The three of them are looking more ill by the second.

"And on that note — good try, but no dice. I'll swing by to grab you once I've pulled the plug." Discord holds up a hand, readying a snap. "If Baconhair doesn't blast me with rainbows again." He cups his chin in the other hand. "Offer void in the state of Stone."

Sonata steps forward. "Wait."

Discord pauses, then points a finger-gun at her. "I liked your emotions thing. You have ten seconds."

She takes a breath. "So, this place, like, isn't all bad," Sonata says. "I mean, most of it sucks, so I totally get why you want to destroy it, but even if it's just here to torture us, it gave us Taco Tuesdays." She shrugs. "Maybe there's supposed to be something cool here for you, too? Maybe you should go find out Darrell's deal and see what he likes."

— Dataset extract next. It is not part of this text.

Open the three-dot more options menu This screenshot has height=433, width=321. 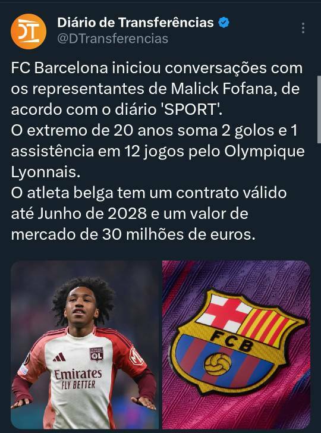[303, 28]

As the other two sirens look at Sonata in disbelief, Discord digests that for a moment. The idea is insane on its face. Darrell is utterly irredeemable. Anything he likes is, by definition, worthless.

But Discord does have a soft spot for humoring other people's insane ideas. And he is curious about one specific thing.

"Thank you for the reminder, my dear," he says, and snaps, and vanishes.